**REQUIREMENT**
What lines in the records below include the word "computer"? Return each one.

[Collected data]
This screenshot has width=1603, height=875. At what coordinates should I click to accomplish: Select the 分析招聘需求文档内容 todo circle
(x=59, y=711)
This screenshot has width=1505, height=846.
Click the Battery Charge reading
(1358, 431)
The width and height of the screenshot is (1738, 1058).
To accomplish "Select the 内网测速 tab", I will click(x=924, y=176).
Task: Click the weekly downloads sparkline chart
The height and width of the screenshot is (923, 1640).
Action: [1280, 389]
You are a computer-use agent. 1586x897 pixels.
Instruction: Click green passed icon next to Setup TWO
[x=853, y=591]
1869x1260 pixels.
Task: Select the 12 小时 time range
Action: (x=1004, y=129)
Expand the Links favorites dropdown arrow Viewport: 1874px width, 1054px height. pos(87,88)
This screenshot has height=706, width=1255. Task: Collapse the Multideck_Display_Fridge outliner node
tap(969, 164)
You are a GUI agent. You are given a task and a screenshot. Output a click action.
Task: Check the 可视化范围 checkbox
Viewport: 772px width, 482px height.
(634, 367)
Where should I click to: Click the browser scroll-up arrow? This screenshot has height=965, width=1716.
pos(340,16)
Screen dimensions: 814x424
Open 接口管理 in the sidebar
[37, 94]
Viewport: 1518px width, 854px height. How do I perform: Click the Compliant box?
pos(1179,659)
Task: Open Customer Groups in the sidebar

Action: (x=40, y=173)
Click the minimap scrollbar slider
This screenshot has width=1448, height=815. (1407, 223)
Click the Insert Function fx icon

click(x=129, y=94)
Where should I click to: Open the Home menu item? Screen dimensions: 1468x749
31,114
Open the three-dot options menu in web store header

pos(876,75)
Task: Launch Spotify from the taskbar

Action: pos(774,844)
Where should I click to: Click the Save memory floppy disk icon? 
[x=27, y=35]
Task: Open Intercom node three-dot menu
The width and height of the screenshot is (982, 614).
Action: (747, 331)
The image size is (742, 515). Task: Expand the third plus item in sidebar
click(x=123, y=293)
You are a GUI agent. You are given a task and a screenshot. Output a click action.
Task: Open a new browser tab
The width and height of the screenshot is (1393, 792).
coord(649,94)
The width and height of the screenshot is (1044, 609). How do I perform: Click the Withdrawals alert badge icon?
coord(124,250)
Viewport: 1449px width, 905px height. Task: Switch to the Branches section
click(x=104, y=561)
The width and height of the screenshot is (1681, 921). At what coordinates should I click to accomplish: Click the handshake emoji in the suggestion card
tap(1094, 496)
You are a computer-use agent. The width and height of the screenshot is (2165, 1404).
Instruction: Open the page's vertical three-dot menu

**SOLVED PROBLEM**
You are a computer-use agent. 1586x897 pixels.
You are a computer-use agent. The width and height of the screenshot is (2165, 1404).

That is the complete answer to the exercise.